Until the goose-steppers arrived, Isaac had it made. He was a successful stringer for The Chicago Tribune; his wife, Shelly (Rachel Moulton) was a gorgeous shikse model pulling $500 bucks an hour for every photo shoot. Life was good.
But the impending Nazi march rocks Isaac’s psychic foundations. He doesn’t know who he is anymore. They hate me because I’m Jewish. But what does that mean? While the Nazis fight for their “right of free assembly” in the courts, Isaac fights to regain his sense of self.
Strip the play of its comedy, and it’s a Joseph W. Campbell-style hero’s journey. Somewhere on the road of life, Isaac’s lost his Jewish soul. He’s got to retrace his steps and find it.
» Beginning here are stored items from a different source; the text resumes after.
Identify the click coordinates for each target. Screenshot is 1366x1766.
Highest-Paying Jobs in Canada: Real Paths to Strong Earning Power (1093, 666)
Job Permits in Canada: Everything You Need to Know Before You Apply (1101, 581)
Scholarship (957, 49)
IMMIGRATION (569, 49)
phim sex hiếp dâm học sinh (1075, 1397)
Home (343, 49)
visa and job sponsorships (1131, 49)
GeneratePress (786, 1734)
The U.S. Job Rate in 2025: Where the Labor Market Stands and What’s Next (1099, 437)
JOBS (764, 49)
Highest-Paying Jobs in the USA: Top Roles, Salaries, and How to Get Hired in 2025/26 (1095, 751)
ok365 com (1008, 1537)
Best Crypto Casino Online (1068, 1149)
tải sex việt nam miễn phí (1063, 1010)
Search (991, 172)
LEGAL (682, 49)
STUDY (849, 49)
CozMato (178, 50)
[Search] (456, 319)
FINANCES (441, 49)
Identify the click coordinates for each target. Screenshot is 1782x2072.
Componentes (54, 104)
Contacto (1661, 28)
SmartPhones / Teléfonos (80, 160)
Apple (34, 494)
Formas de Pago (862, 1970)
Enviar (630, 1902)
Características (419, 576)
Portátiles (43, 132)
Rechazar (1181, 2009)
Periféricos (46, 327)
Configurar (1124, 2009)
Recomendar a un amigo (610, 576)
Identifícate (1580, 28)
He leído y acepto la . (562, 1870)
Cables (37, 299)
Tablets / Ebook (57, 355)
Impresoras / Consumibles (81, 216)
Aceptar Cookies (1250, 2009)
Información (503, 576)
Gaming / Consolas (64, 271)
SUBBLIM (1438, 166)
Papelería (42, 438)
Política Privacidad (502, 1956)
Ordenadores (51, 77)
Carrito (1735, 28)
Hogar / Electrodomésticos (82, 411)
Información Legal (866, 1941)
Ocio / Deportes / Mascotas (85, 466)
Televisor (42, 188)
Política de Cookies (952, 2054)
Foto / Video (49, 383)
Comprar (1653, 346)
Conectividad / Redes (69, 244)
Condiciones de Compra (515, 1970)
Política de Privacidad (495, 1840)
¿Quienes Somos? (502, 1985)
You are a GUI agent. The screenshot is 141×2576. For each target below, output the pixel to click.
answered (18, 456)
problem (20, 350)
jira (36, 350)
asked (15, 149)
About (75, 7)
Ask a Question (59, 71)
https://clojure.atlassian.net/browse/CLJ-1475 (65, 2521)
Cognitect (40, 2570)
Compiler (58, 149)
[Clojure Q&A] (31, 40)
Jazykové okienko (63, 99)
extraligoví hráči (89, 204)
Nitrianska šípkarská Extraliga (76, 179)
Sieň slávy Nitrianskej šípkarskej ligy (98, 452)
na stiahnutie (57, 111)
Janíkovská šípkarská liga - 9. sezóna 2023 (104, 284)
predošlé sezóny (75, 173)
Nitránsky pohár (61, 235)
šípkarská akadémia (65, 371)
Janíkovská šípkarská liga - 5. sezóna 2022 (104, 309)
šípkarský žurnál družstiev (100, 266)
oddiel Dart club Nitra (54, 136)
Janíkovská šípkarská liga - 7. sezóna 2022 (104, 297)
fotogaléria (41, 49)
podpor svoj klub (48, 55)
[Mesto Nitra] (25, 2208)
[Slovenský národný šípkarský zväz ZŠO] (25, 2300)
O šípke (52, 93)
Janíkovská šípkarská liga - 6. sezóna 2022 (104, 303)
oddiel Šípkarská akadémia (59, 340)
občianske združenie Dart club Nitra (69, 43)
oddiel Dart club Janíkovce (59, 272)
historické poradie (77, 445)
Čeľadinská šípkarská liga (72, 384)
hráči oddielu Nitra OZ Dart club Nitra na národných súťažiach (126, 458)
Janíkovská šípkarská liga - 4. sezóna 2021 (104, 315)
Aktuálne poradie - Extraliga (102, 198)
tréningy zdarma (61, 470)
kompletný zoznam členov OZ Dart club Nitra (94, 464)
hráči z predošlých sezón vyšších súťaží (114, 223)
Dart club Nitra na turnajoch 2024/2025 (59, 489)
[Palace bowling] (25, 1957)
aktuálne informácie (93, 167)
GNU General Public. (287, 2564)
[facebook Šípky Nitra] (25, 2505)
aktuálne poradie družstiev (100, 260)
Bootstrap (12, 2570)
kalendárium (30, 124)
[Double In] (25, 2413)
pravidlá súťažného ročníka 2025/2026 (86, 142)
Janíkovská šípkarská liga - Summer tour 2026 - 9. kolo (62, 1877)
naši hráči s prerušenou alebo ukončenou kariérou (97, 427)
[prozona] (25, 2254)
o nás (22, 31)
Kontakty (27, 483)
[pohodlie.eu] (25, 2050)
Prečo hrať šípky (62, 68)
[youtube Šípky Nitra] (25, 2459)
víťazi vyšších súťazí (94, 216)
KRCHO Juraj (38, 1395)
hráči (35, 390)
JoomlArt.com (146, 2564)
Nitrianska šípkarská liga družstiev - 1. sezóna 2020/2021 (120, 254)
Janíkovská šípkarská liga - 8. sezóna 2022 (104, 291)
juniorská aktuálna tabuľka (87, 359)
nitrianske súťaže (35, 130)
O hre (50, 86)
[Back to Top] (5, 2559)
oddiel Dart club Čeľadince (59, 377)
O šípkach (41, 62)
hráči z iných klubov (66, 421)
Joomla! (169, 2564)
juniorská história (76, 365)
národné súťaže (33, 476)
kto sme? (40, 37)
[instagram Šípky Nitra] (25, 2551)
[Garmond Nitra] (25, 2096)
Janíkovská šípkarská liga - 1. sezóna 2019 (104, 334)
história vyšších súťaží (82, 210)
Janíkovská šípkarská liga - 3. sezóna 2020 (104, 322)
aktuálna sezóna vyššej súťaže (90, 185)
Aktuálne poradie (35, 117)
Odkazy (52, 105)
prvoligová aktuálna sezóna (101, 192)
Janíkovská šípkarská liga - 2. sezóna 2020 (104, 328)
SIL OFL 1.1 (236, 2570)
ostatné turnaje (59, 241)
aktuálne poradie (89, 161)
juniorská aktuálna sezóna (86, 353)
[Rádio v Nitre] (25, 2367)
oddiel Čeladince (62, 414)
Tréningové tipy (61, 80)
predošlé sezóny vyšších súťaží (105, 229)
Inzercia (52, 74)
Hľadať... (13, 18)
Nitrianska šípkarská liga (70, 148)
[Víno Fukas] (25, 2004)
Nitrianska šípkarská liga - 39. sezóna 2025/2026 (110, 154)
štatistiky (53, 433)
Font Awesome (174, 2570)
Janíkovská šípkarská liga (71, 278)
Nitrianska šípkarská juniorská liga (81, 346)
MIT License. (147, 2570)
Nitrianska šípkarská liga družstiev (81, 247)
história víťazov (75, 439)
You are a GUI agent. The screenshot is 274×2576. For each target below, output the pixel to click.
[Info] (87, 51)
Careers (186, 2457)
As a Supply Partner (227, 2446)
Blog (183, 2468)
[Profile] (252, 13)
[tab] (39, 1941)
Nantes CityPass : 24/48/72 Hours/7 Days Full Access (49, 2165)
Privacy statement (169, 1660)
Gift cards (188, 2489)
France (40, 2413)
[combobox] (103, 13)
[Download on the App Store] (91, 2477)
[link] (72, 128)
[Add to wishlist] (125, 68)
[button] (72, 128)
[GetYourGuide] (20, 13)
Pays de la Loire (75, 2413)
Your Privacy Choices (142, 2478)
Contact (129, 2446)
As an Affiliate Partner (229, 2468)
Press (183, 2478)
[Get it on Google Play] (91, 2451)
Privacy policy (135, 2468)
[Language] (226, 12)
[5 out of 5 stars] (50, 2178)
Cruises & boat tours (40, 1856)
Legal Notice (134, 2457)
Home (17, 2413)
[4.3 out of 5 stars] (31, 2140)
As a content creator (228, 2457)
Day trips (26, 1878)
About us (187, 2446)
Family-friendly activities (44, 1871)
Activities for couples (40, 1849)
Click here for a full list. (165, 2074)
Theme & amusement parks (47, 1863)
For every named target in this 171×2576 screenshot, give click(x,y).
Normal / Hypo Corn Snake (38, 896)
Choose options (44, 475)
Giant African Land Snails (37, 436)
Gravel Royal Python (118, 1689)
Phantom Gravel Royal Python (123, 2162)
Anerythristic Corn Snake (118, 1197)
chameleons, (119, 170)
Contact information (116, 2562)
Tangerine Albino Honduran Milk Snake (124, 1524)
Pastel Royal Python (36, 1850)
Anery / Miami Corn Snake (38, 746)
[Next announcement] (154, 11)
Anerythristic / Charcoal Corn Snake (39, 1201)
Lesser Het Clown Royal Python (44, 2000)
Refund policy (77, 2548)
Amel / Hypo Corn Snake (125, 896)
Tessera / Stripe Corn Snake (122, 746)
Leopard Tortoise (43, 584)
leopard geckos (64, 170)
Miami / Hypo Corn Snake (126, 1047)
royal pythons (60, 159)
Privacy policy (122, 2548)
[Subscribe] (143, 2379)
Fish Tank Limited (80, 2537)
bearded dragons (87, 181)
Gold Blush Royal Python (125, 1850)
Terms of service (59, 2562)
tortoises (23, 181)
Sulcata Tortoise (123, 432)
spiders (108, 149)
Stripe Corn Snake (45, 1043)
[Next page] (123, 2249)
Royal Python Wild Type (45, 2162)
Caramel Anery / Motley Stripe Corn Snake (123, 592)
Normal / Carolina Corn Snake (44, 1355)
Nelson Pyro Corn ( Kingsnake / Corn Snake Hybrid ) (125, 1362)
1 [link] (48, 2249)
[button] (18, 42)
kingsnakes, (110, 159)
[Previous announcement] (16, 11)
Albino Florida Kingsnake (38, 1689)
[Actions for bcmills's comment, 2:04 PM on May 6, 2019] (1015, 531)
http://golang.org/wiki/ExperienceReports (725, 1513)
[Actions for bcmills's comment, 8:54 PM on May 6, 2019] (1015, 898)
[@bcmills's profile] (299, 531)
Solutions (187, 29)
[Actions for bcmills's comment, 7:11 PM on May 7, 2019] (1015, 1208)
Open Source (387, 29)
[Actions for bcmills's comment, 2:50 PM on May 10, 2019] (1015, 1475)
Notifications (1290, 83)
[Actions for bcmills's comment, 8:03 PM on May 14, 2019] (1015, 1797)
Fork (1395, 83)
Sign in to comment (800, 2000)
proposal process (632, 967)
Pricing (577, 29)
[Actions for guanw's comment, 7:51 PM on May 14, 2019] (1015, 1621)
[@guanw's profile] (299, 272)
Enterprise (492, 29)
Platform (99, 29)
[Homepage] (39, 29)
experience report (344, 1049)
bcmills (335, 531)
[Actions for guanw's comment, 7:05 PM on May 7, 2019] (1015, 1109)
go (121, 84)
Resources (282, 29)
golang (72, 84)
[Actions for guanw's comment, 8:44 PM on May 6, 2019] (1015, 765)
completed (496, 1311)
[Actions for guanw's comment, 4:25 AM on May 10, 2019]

Isaac’s quest leads him to a rabbi, a tailor, his mother, the apparition of his late father, his childhood sweetheart and a flak from the Jewish Defense League. Everyone he meets gets the same question: What does it mean to be a Jew? He gets a different answer every time. His quest goes on. Isaac loses his job; he loses his wife; the journey strips him of everything superficial. He still goes on. With every step Isaac takes, he feels less certain of his Jewishness. The more he doubts, the more Jewish he becomes.
That’s the hero’s journey without the comedy. But Joseph Campbell had no sense of humor. Our Jewish hero definitely does.
And he’s an obvious stand-in for the playwright.
The play opens. Isaac instantly breaks the fourth wall. He says you’re watching the opening night of a play he just wrote. He’s playing himself — and his mother (Marina Re) is in the audience. She interrupts him with loud comments like one of the rude robots in “Mystery Science Theatre 3000.” But Isaac bravely soldiers on.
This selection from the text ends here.